▶ _Passage provided_
■ ■ ■

Speechmatics was founded in 2006 by Dr. Tony Robinson – a pioneer in applying recurrent neural networks to speech recognition. The company launched its cloud-based speech recognition services in 2012.
It raised a total of $8.2m in funding across two rounds, most recently bringing in £6.4m ($8.8m) in a Series A in late 2019. AlbionVC and IQ Capital led that round.
Now, Speechmatics launched a new speech recognition engine that promises improved accuracy.
The startup said that when using datasets from Stanford’s ‘Racial Disparities in Speech Recognition’ study, its software bested other systems for African American voices, with an accuracy score of 82.8 percent compared to Google (68.7 percent) and Amazon (68.6 percent).
Speechmatics said its software also outperformed competitors on children’s voices – recording 91.8 percent accuracy compared to Google (83.4 percent) and Deepgram (82.3 percent).
Such accuracy equates to a 45 percent reduction in speech recognition errors – the equivalent of three words in an average sentence, the company said.
“It's critical to study and improve fairness in speech-to-text systems given the potential for disparate harm to individuals through downstream sectors ranging from healthcare to criminal justice,” said Allison Zhu Koenecke, lead author of the Stanford study on speech recognition.
Speechmatics’ technology is trained on unlabeled data direct from the Internet, such as social media content and podcasts. Using self-supervised learning, its software is now trained on 1.1m hours of audio.
“This delivers a far more comprehensive representation of all voices and dramatically reduces AI bias and errors in speech recognition,” the company’s launch statement reads.

■ ■ ■

▶ _Task statement_
According to the passage on Speechmatics, what accuracy score did its software record on children's voices? The material that comes next is drawn from a different source than the passage on Speechmatics.

▶ _Dataset excerpts_
■ ■ ■

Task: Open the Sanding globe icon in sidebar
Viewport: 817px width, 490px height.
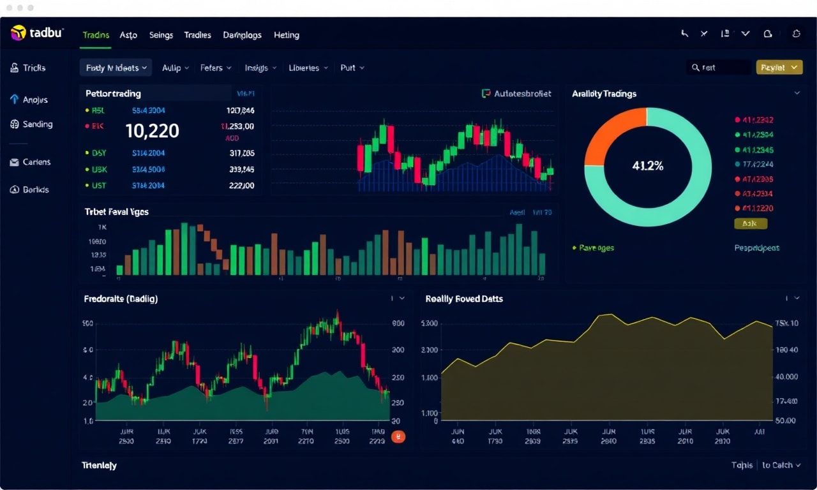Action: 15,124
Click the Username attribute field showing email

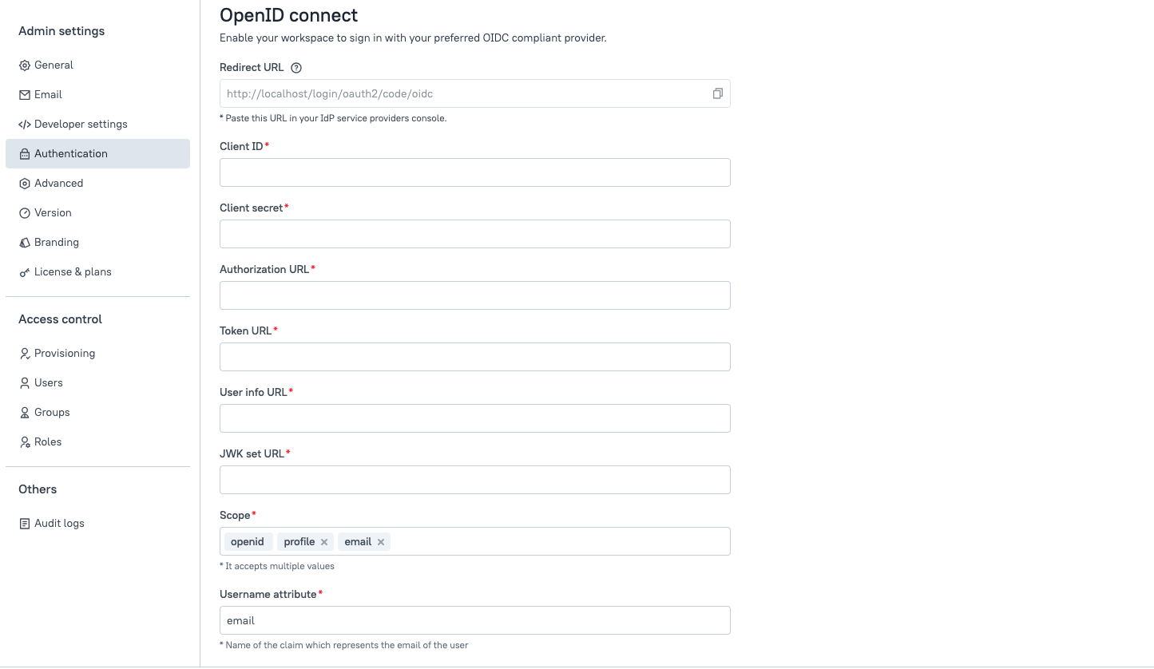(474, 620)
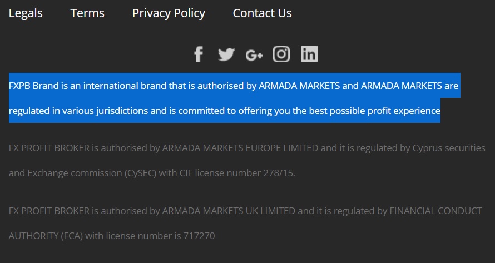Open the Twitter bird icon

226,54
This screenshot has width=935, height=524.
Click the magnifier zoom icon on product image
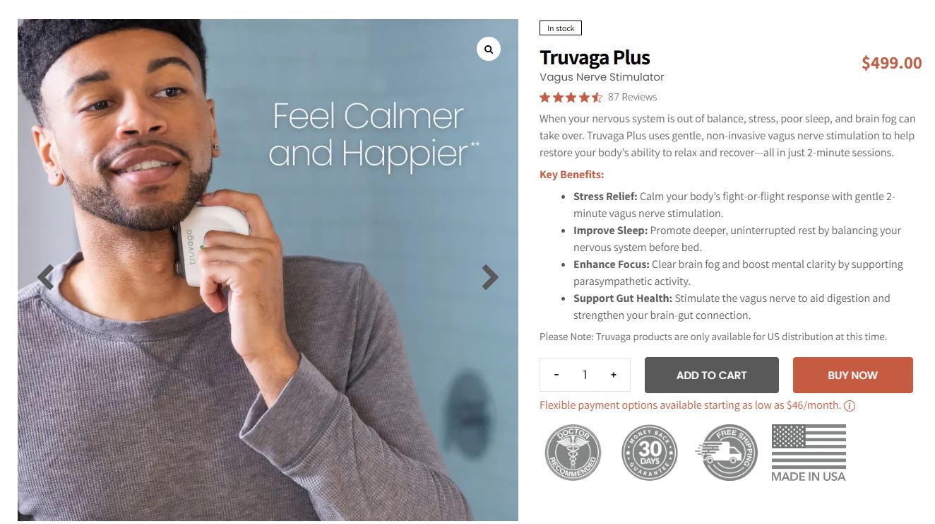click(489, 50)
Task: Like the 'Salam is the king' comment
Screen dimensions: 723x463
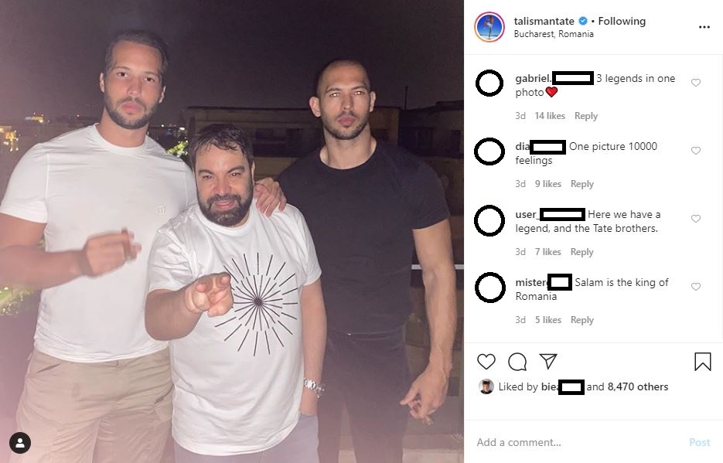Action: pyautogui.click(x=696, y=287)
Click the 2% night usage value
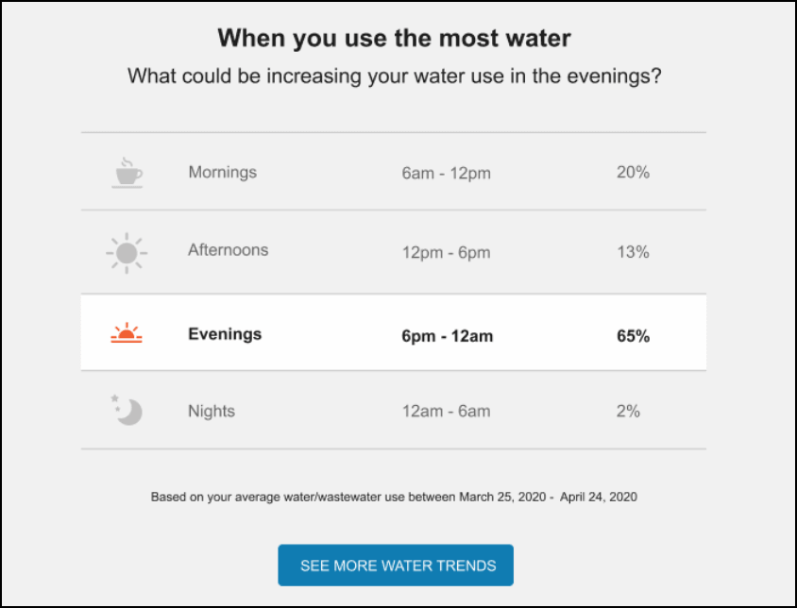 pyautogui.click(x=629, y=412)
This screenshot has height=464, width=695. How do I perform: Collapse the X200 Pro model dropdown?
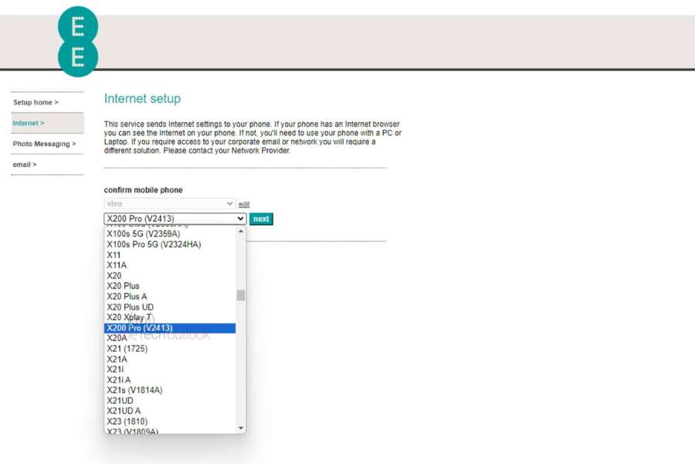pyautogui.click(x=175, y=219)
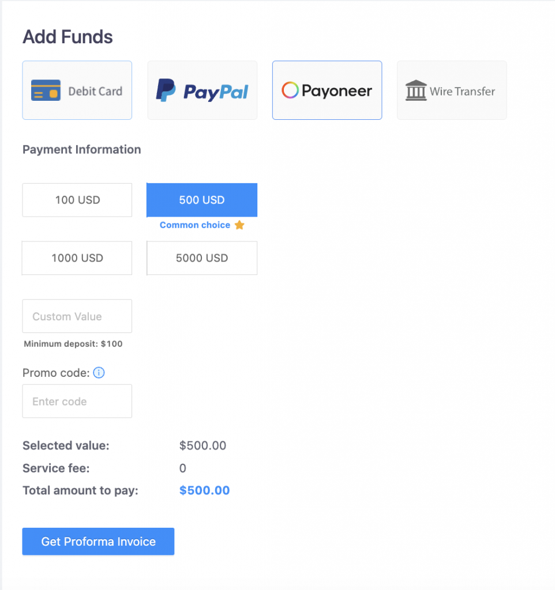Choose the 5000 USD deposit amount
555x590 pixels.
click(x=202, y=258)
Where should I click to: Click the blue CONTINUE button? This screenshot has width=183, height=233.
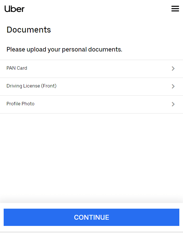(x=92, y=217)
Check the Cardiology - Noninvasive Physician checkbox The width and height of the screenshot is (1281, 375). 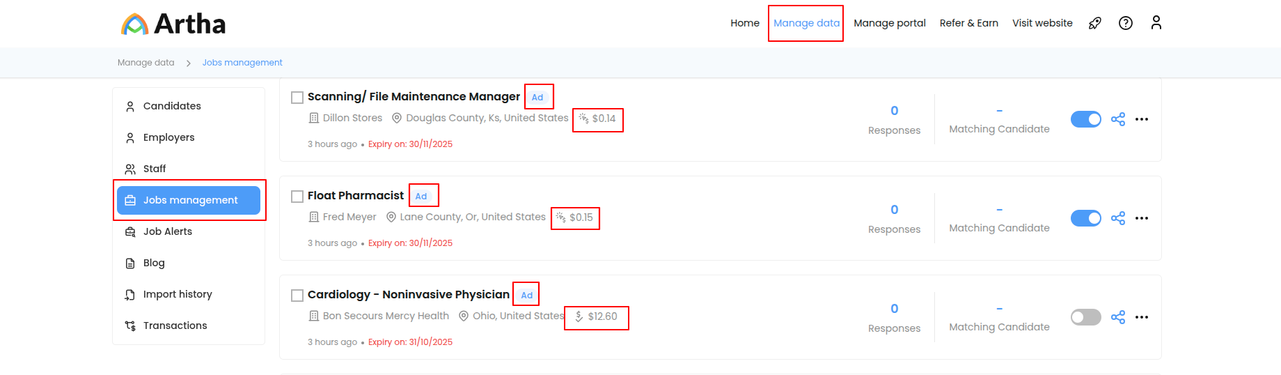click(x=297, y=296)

■ ■ ■

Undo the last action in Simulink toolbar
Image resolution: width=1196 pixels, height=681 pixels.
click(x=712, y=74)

■ ■ ■

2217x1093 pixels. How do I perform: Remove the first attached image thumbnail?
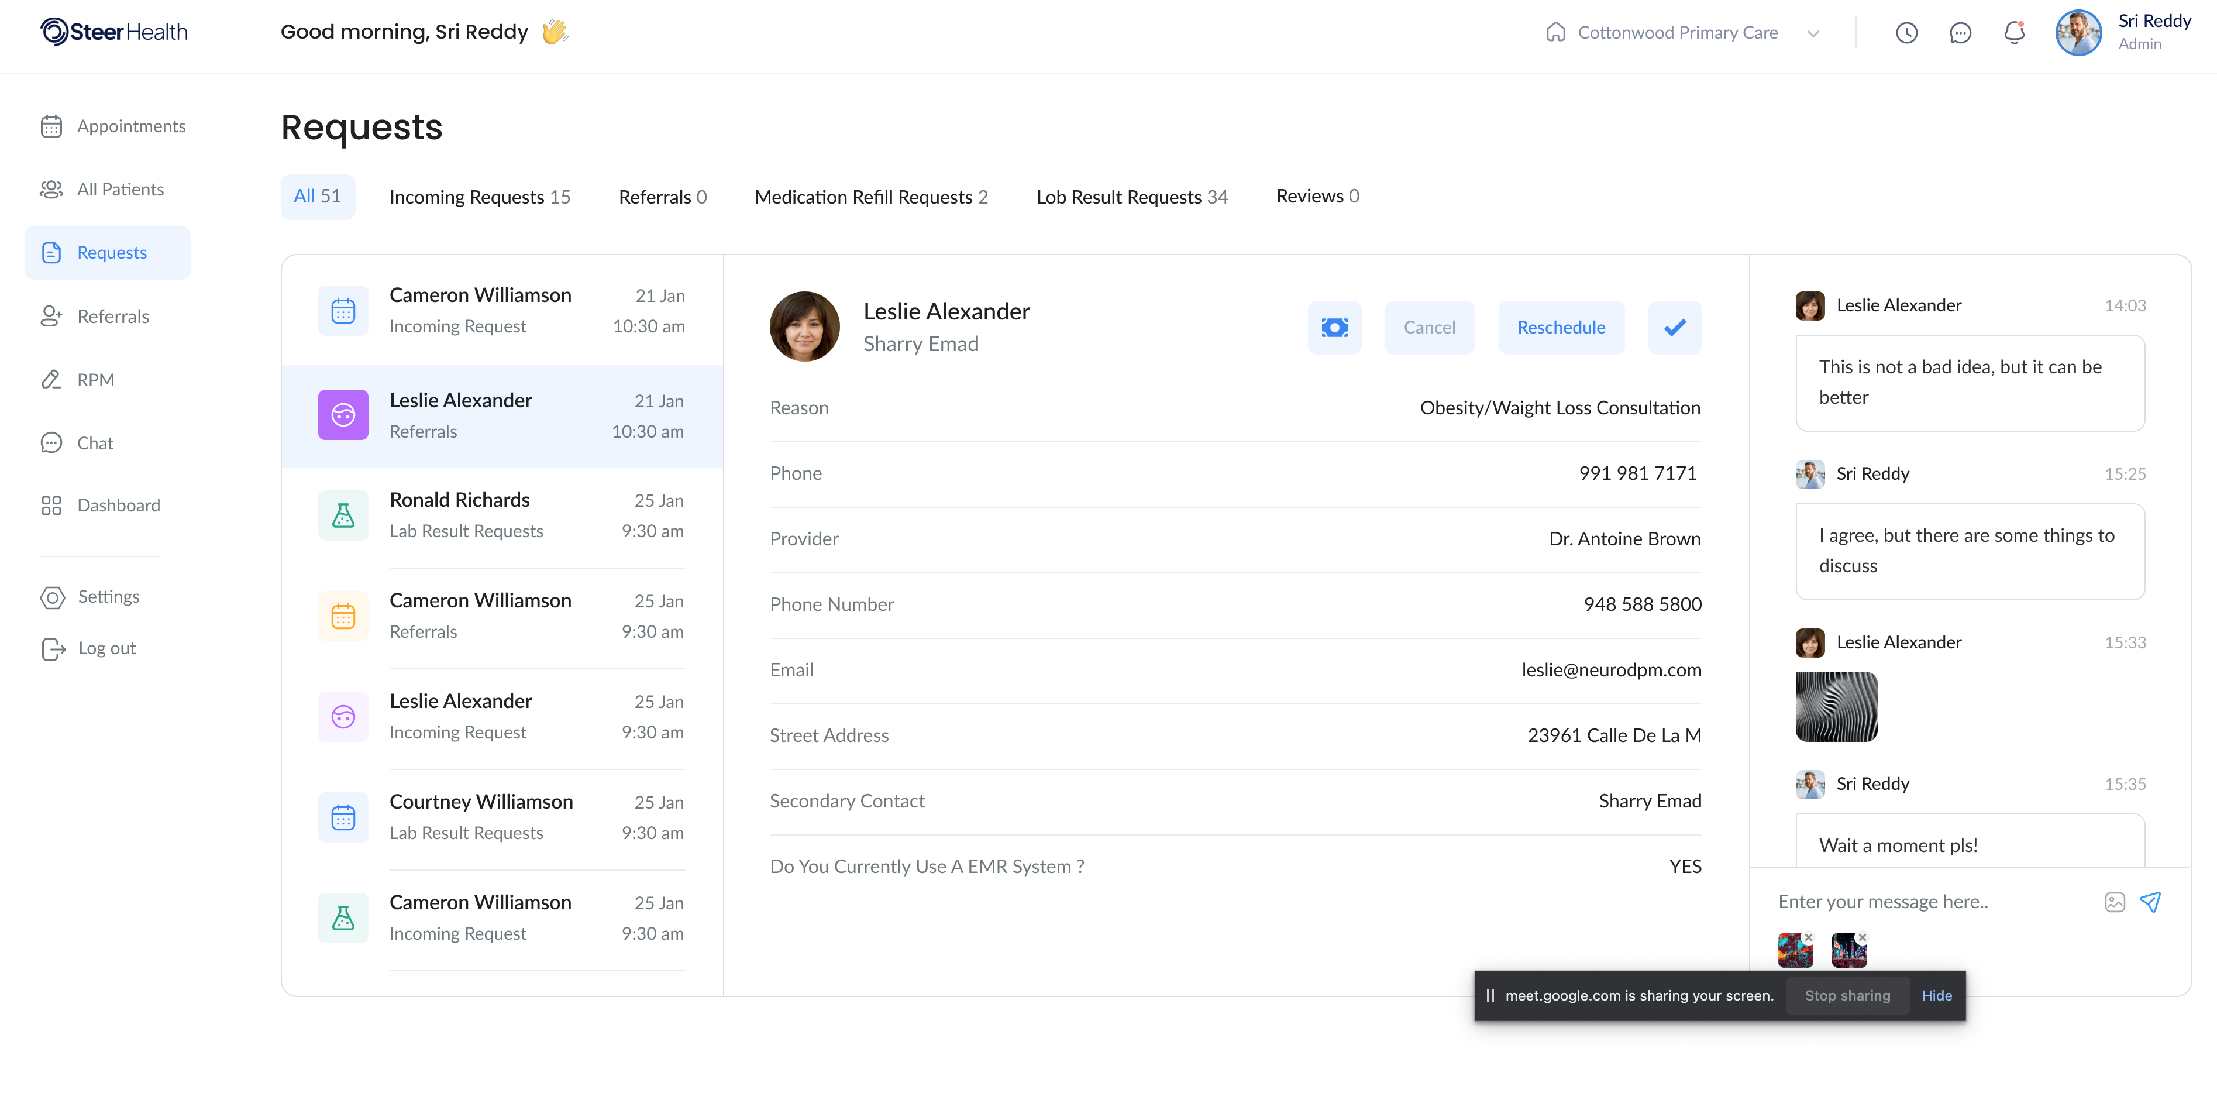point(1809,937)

■ ■ ■

▶ _In response_
91.8 percent.